The New Marketing Realities
- Three transformative forces in marketing: technology, globalization, and social responsibility
- New Capabilities in the changed marketplace
o New customer capabilities = can use the internet to find information, search, communicate,
and purchase on the move, can engage with a brand on social media, actively interact with
companies, but can also reject marketing they find inappropriate
o New company capabilities = can use the internet as a sales, communication, or distribution
channel, can collect information about markets, consumers, prospects, competitors, can
reach consumers quickly via social media, mobile marketing, can improve purchasing,
recruiting and training of sales force, can improve cost efficiency
- Marketing 3.0 = Its three central trends are increased consumer participation and collaborative
marketing, globalization, and the rise of a creative society.
o the future of marketing will be consumer-to-consumer. They say the recent economic
downturn has not fostered trust in the marketplace and customers are increasingly turning
to one another for credible advice and information when selecting products.
Marketing management philosophies
- The production concept: focusing on production and distribution efficiency (“the cheapest product”);
consumers prefer products that are widely available and inexpensive. Managers of production-
oriented businesses concentrate on achieving high production efficiency, low costs, and mass
distribution
- The product concept: continuous product improvement; proposes that consumers favor products
offering the most quality, performance, or innovative features.

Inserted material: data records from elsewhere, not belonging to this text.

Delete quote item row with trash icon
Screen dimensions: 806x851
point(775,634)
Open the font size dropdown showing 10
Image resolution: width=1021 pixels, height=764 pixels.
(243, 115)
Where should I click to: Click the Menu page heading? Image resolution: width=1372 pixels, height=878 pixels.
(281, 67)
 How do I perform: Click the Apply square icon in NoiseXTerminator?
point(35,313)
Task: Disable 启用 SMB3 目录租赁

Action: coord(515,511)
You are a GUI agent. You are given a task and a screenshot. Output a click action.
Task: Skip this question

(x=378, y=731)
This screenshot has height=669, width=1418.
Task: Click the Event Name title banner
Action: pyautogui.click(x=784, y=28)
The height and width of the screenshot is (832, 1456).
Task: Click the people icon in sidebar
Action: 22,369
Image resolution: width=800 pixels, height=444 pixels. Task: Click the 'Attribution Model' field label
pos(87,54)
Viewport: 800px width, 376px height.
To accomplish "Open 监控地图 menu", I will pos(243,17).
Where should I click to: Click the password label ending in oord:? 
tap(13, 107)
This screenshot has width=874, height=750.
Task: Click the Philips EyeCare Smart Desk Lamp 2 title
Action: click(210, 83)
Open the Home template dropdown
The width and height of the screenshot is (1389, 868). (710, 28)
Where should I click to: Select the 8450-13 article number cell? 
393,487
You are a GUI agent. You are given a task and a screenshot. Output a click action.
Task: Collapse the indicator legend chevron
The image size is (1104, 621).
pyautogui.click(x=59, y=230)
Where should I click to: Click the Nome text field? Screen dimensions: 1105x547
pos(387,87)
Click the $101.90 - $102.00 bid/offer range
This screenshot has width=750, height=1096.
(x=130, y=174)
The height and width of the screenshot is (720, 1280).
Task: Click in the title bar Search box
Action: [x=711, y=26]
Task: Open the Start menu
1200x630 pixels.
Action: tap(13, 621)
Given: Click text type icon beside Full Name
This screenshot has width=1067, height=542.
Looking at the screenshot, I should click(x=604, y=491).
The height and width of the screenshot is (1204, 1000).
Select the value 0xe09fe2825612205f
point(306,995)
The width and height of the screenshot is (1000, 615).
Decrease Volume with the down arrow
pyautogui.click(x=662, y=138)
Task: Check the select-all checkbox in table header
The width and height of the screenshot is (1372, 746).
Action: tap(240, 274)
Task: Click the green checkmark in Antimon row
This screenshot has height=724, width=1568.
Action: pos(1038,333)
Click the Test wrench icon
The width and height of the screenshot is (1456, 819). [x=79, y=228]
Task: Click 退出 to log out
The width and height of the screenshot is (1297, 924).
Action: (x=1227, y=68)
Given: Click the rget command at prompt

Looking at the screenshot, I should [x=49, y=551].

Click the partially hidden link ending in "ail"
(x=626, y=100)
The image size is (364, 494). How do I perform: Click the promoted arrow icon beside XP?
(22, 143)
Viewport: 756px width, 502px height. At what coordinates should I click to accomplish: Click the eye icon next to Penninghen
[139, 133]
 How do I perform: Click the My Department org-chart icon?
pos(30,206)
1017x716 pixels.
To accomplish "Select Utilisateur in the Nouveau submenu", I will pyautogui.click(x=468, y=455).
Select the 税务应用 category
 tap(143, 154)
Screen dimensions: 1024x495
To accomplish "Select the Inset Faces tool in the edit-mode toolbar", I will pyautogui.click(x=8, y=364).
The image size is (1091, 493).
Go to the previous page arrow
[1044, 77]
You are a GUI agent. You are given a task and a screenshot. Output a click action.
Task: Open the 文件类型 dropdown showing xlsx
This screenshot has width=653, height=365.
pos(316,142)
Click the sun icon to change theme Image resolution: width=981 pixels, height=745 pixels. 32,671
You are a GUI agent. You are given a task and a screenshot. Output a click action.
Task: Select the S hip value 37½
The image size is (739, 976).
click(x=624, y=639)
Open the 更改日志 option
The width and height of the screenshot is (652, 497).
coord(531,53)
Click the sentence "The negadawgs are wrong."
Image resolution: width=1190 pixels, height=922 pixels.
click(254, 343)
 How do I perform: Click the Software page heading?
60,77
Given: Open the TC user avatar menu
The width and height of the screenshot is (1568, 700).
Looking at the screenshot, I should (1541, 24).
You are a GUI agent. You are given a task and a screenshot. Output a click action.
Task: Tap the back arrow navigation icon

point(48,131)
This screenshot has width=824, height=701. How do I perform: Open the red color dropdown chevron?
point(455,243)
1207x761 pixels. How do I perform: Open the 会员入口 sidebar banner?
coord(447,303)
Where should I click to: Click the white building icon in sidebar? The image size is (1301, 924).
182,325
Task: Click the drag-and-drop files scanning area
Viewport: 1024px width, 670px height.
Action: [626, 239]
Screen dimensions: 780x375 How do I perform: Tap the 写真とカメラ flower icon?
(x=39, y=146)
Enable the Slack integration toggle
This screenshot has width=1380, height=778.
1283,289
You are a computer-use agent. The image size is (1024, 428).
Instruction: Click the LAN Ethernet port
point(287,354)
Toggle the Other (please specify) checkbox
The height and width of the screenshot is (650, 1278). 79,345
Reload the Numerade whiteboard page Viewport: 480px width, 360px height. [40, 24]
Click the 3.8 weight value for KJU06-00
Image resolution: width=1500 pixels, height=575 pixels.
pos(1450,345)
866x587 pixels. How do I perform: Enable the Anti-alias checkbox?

- The selling concept: transactions, not relations, aggressive selling; consumers and businesses, if left
alone, won’t buy enough of the organization’s products
- The marketing concept: customer focus, understanding needs and wants; emerged in the mid-1950s
as a customer-centered, sense-and-respond philosophy. The job is to find not the right customers for
your products, but the right products for your customers.  creating customer value
- The holistic marketing concept: everything matters in marketing (all of the above, etc.); is based on
the development, design, and implementation of marketing programs, processes, and activities that
recognize their breadth and interdependencies.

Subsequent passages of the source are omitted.